As part of the Lambda Free Tier, you can make 1 million free requests per month. You can have 400,000 GB-seconds of compute time per month. Since function duration costs vary with the allocated memory size, the memory size you choose for your Lambda functions determines how long they can run in the Free Tier.

Note

The Lambda Free Tier gets adjusted against monthly charges, and the Free Tier does not automatically expire at the end of your 12-month AWS Free Tier term, but is available to both existing and new AWS customers indefinitely.

Activity 2: Calculating the Total Lambda Cost

We have a Lambda function that has 512 MB of memory allocated to it and there were 20 million calls for that function in a month, with each function call lasting 1 second. Calculate the total Lambda cost.
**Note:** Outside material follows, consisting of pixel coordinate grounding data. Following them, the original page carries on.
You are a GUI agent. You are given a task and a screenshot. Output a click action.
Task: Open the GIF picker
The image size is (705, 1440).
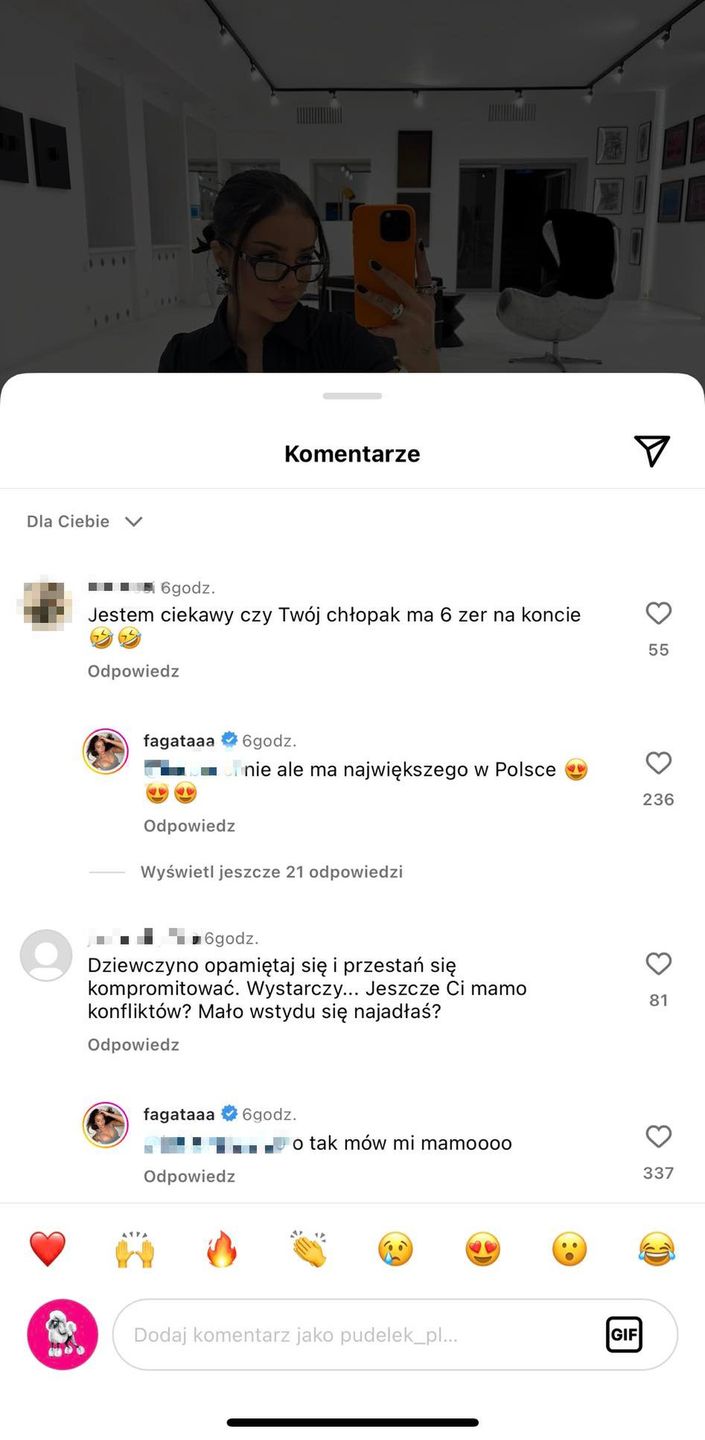coord(624,1334)
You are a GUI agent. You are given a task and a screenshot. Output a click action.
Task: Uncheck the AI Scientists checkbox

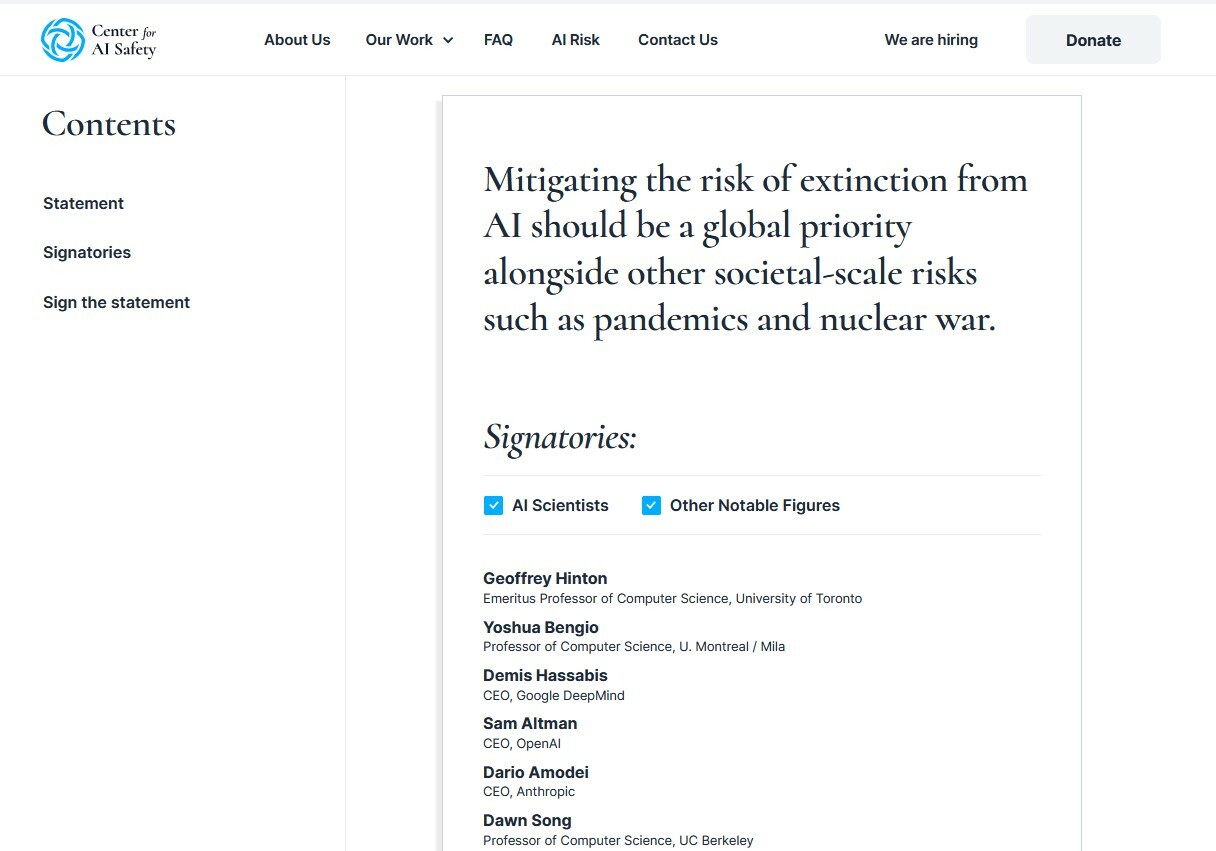[x=493, y=506]
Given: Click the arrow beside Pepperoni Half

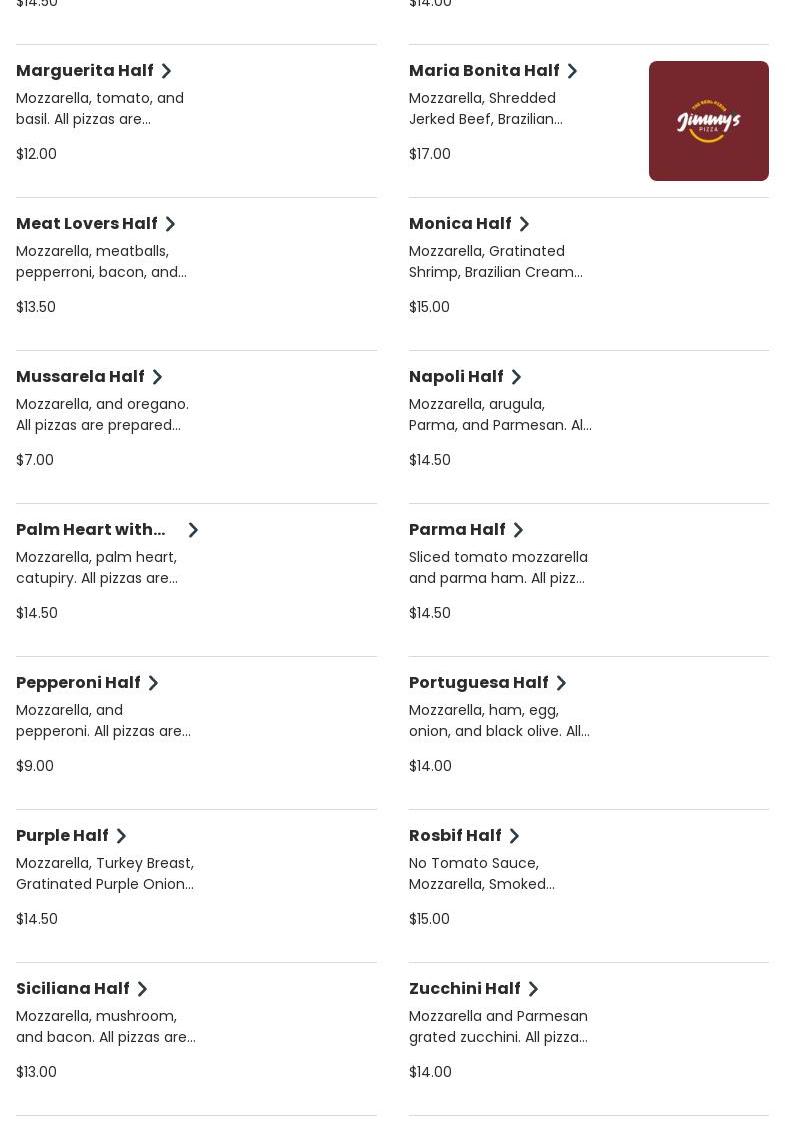Looking at the screenshot, I should pyautogui.click(x=153, y=683).
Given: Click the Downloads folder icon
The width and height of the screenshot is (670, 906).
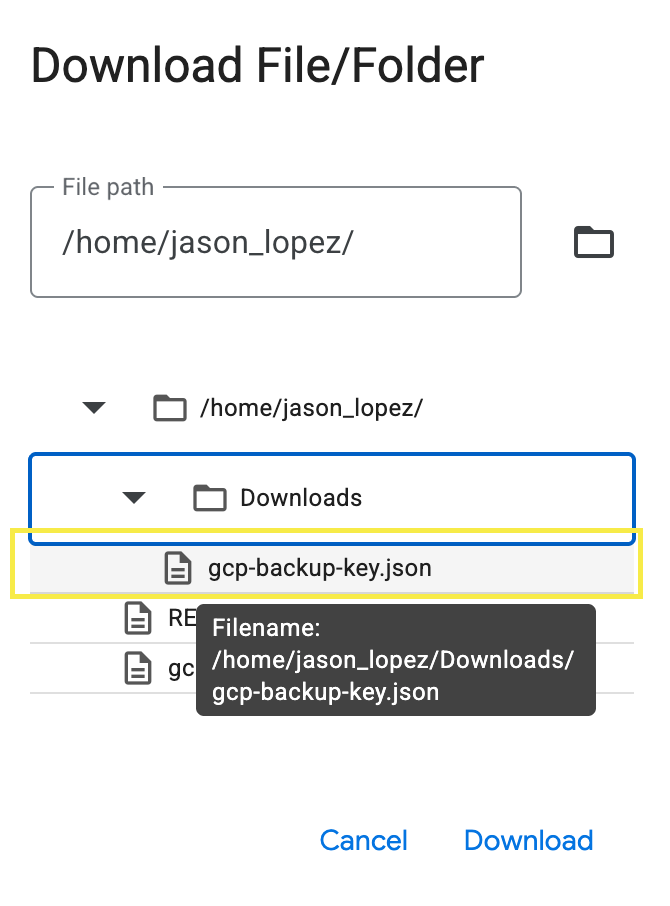Looking at the screenshot, I should tap(209, 498).
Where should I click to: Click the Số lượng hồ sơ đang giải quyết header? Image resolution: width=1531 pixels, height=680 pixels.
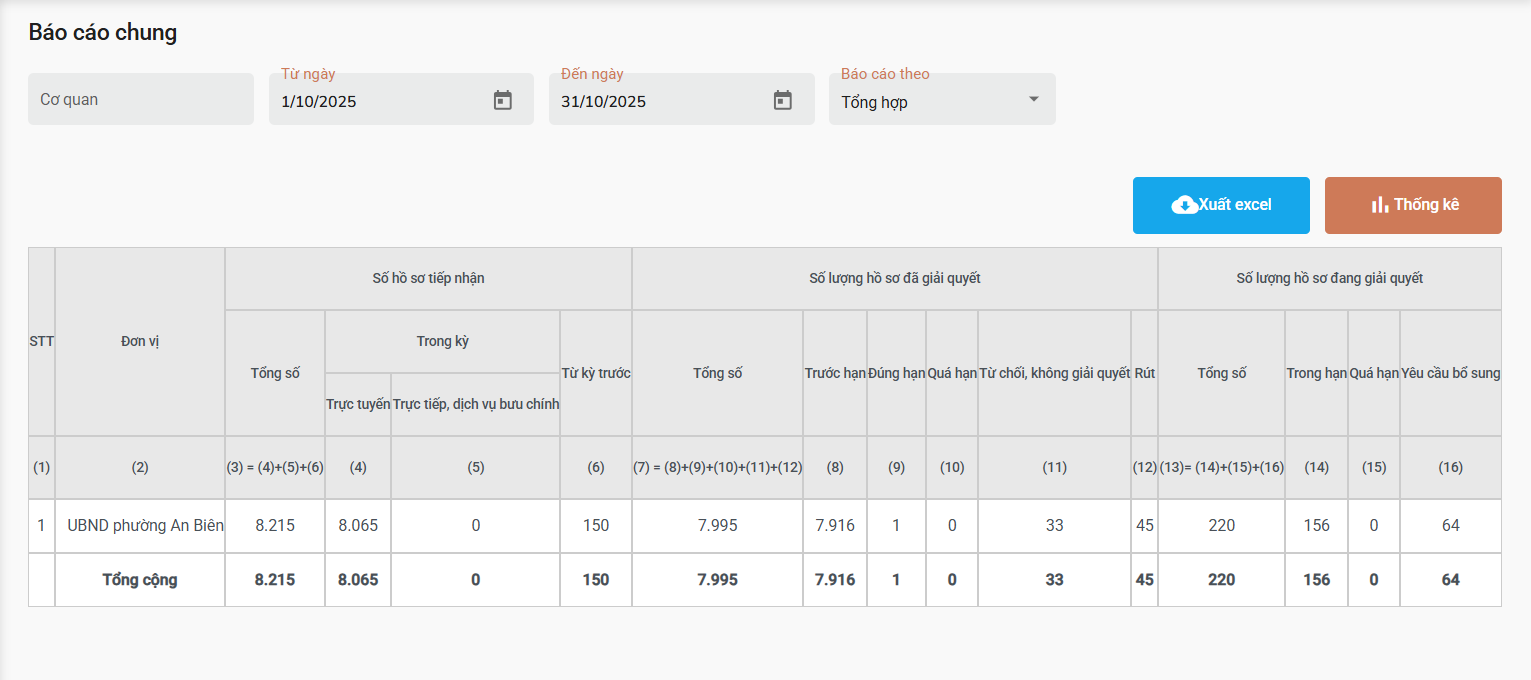click(x=1329, y=278)
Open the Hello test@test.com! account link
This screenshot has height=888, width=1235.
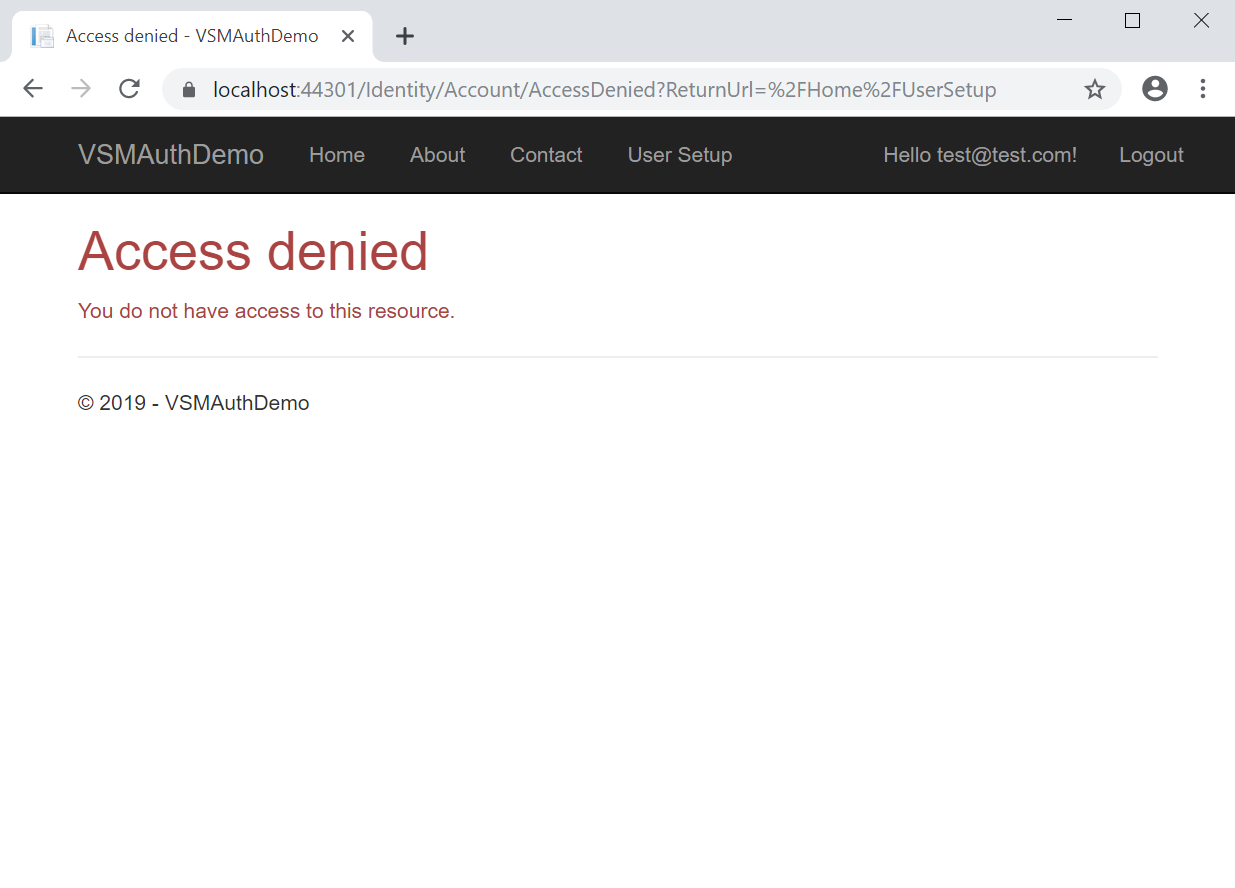point(980,155)
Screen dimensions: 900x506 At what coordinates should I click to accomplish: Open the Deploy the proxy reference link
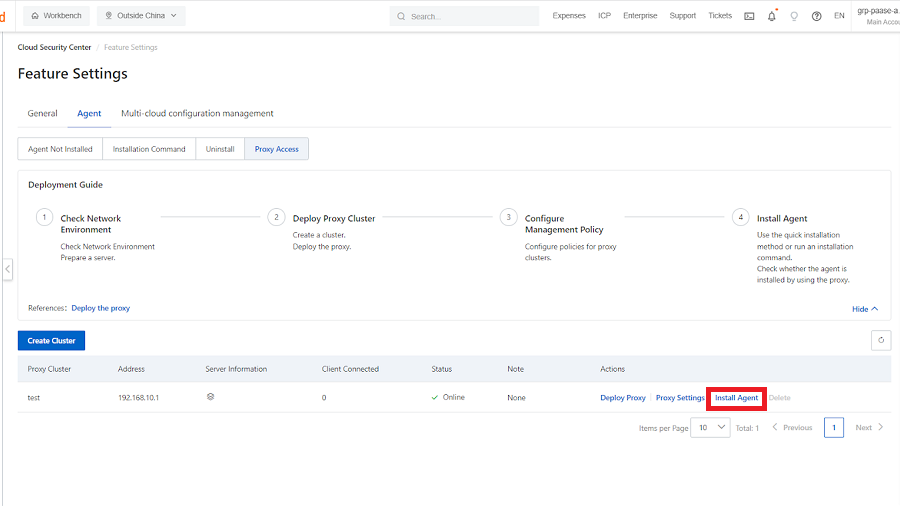(x=101, y=308)
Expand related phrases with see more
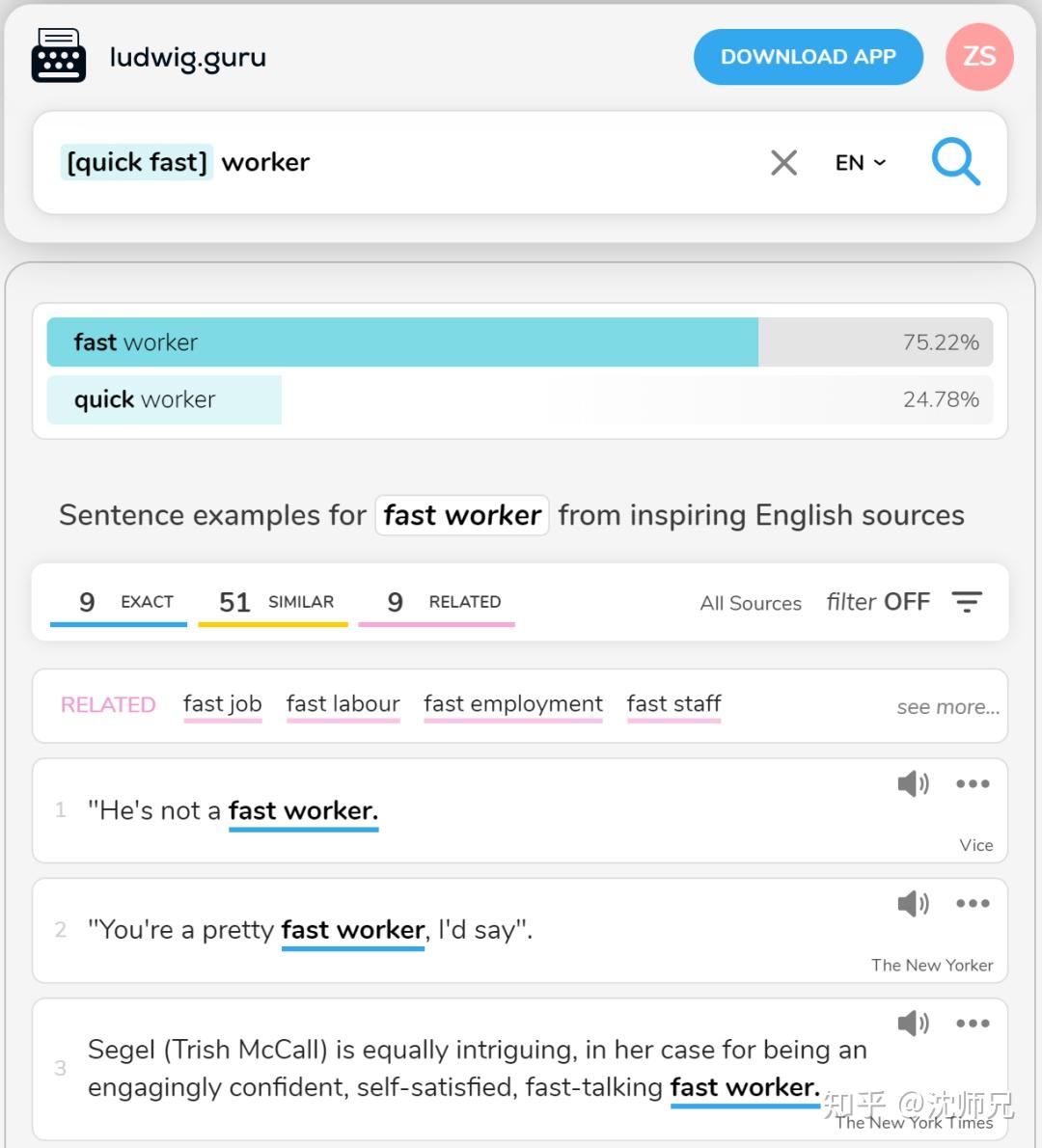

Here's how we calculate the cost:

  1. Note the monthly compute price and compute time provided by the Free Tier.

  2. Calculate the total compute time in seconds.

  3. Calculate the total compute time in GB-s.

  4. Calculate the monthly billable compute in GB- s. Here's the formula:

    Monthly billable compute (GB- s) = Total compute – Free Tier compute

  5. Calculate the monthly compute charges in dollars. Here's the formula:

    Monthly compute charges = Monthly billable compute (GB-s) * Monthly compute price

  6. Calculate the monthly billable requests. Here's the formula:

    Monthly billable requests = Total requests – Free Tier requests

  7. Calculate the monthly request charges. Here's the formula:

    Monthly request charges = Monthly billable requests * Monthly request price

  8. Calculate the total cost. Here's the formula:

    Monthly compute charge + Monthly request charges

Note

The Lambda Free Tier gets adjusted against monthly charges, and the Free Tier does not automatically expire at the end of your 12-month AWS Free Tier term, but is available to both existing and new AWS customers indefinitely.

Note

The solution for this activity can be found on page 153.

Additional Costs

While estimating Lambda costs, you must be aware of additional costs. You will incur costs as part of Lambda integration with other AWS services such as DynamoDB or S3. For example, if you are using the Lambda function to read data from an S3 bucket and write output data into DynamoDB tables, you will incur additional charges for read from S3 and writing provisioned throughput to DynamoDB. We will study more about S3 and DynamoDB in Chapter 2, Working with the AWS Serverless Platform.

In summary, it may not seem like running Lambda functions costs a lot of money, but millions of requests and multiple functions per month tend to escalate the overall cost.